Geography
- Location: Eveline Road, Middle Swan, City of Swan, Western Australia, Australia
- Coordinates: 31°53′S 116°01′E﻿ / ﻿31.88°S 116.01°E

Organisation
- Type: General

Services
- Emergency department: Yes
- Beds: 193

History
- Founded: September 22, 1951; 74 years ago
- Closed: November 24, 2015; 10 years ago

Links
- Lists: Hospitals in Australia

= Swan District Hospital =

Former hospital in Perth, Western Australia

The former Swan District Hospital was a general public hospital in Middle Swan, in Perth's north-eastern suburbs. The hospital had an emergency department, 193 beds, and also provided outpatient services. It closed on 24 November 2015 following the opening of the Midland Health Campus.

==History==
Construction of the Swan District Hospital was being considered in 1951.
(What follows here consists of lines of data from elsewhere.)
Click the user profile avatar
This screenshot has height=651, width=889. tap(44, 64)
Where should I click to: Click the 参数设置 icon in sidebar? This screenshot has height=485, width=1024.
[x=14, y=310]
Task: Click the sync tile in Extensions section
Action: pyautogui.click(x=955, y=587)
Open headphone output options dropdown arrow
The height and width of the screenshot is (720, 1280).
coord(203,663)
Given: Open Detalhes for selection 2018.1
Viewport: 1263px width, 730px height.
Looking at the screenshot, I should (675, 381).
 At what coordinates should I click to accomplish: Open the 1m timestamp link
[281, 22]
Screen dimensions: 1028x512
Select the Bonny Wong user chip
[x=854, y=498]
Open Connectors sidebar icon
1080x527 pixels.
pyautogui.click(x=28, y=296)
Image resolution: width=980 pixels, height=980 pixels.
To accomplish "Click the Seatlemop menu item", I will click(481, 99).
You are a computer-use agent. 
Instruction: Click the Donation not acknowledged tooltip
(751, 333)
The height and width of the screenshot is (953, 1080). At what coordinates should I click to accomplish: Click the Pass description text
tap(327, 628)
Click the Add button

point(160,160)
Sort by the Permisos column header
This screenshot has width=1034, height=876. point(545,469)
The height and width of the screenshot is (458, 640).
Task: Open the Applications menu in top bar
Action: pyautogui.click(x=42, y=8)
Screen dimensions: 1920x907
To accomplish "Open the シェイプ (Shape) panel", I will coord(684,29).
It was opened on 22 September 1954 by the Minister for Health, Emil Nulsen, as a 25-bed maternity hospital. A hospital in the Midland area had previously been requested in the 1930s. The hospital expanded with the addition of a 40-bed general wing that opened 18 October 1963. A second general wing, that also included new X-ray facilities and a nursing aide training school, opened on 20 August 1971. The Swan Valley Centre, a 25-bed mental health unit, opened in early 2001.

==Closure==
Swan District Hospital closed following the opening of the new Midland Health Campus on 24 November 2015. In September 2015, it was reported that all health services at the site except the dental clinic would cease when the main hospital closed. Kim Hames, then the state Health Minister, stated that the hospital site may be sold to pay down state debt. The site was handed to the Department of Lands in March 2016.